Seule l’ouverture sera composée en novembre après que le couple Wagner, chassé par le froid, sera revenu à Paris, cette fois-ci 14 rue Jacob, dans un appartement misérable qu’il partage avec son ami l’artiste Kietz. Sur la dernière page de la partition, le compositeur a écrit ces mots : « Meudon, 22 août 1841, dans la misère et les soucis ». Le 7 avril 1842, Richard et Minna quittent la France pour Dresde dont l’Opéra créera Le Vaisseau fantôme le 2 janvier 1843. Sa grande carrière commence.
Une maison insulaire et singulière
En octobre 1937, la Société des Amis de Meudon appose une plaque commémorative sur la petite maison de l’avenue du château qui s’est agrandie d’un étage. Le début d’un travail de mémoire.
En 1985, un couple en quête d’un abri familial découvre cette maison blottie dans la verdure, dans cette avenue bordée de tilleuls vénérables. La femme imagine une vie paisible, toute tracée, sous les tilleuls odorants. L’homme déjà pressent les transformations, les métamorphoses à commencer par une recomposition de la maison. Un projet va prendre forme avec Jacques-Émile Lecaron, architecte bien connu pour son œuvre singulière réalisée principalement dans les Hauts-de-Seine et au Vietnam.
En 1993, Lecaron restaure entièrement la maison, fruit des rêves de l’architecte et de la famille qui s’approprie ce lieu et son histoire ancienne. Une maison-bateau prend forme.
Le 17 septembre 2016, la maison s’ouvre au public lors des Journées européennes du Patrimoine. Le public nombreux est séduit et intrigué par cette maison riche en symboles, par cette évocation artistique et esthétique de l’univers du Vaisseau fantôme porté par une architecture audacieuse.
Audacieuse parce que le choix a été de ne garder que la façade d’origine côté avenue du château et de recomposer toute la maison comme une ode au bateau, au vaisseau, à la voile, à la mémoire du lieu qui a vu naître l’opéra de Wagner.
Lecaron a redonné vie à cette maison en modifiant l’espace, en proposant des itinéraires, des surprises et des prouesses techniques. On y entre comme sur un bateau. On traverse une terrasse de verre qui surplombe la cale. Vertige. À l’intérieur le plancher est en pente. Douceur. Deux grands mâts traversent l’espace du sol au plafond. Verticalité. Un grand séjour cathédrale avec un sol en pont de bateau donne sur un jardin océan végétal à travers une baie en forme de voile, ou « de harpe », celle de Lohengrin, pour citer André Tubeuf, critique musical. Voyage. Il est ponctué par une mezzanine en forme de coque de navire ou de corbeille de théâtre, c’est selon. Traversée.

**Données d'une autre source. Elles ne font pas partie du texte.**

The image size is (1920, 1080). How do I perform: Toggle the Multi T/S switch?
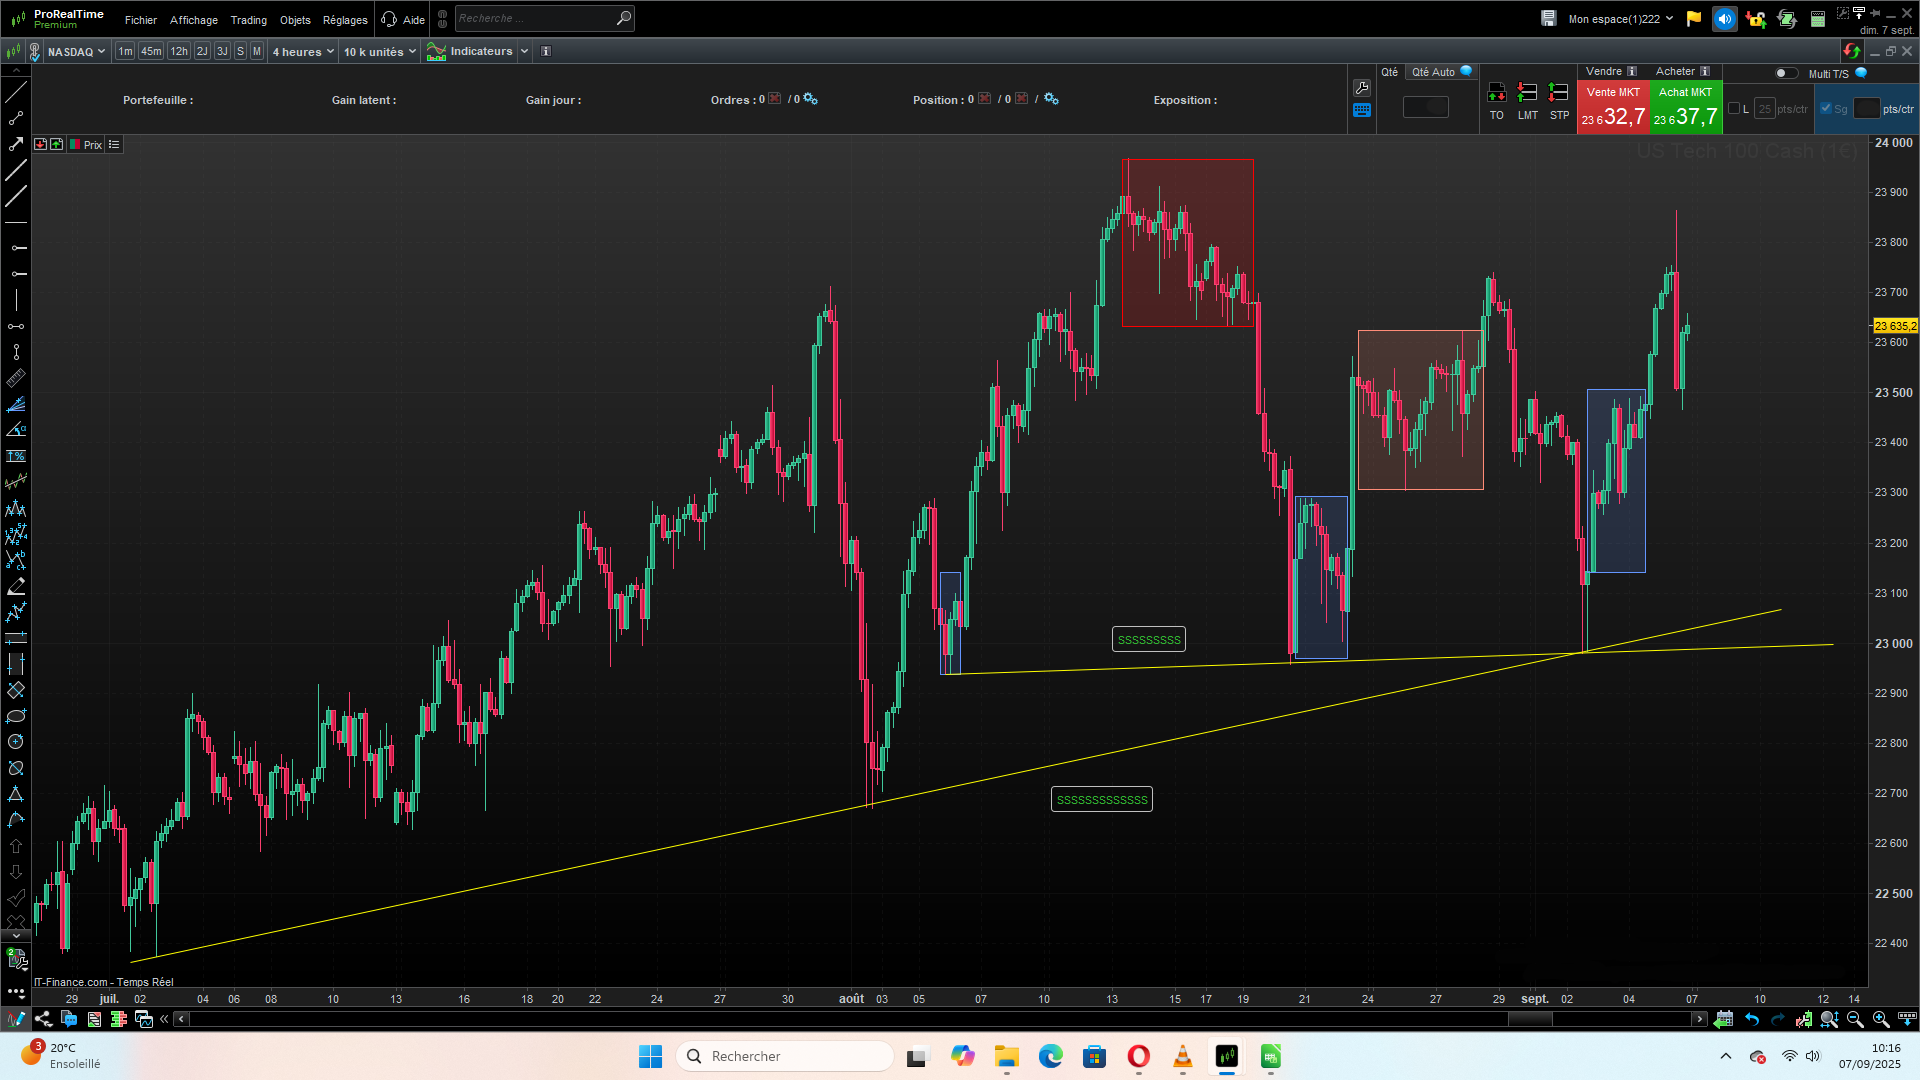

De grands luminaires-jonques en bambou noir créés par le designer Maurille Larivière sont suspendus à des cordages qui glissent le long de poulies fixées au plafond. Hommage à Fellini. La maison est un emboîtement de cercles : ceux de l’escalier, de l’entrée, des pièces aux différents étages. Le Ring, L’Anneau des Nibelungen !
Une maison, c’est une mémoire. Mémoire d’une légende, mémoire de l’époque romantique, mémoire des rêves que l’on peut y projeter.
La Maison Wagner à Meudon est située au 27 avenue du château à Meudon, anciennement 3 avenue du château.
La demeure se visite sur rendez-vous et lors de conférences contées organisées pour le public scolaire notamment.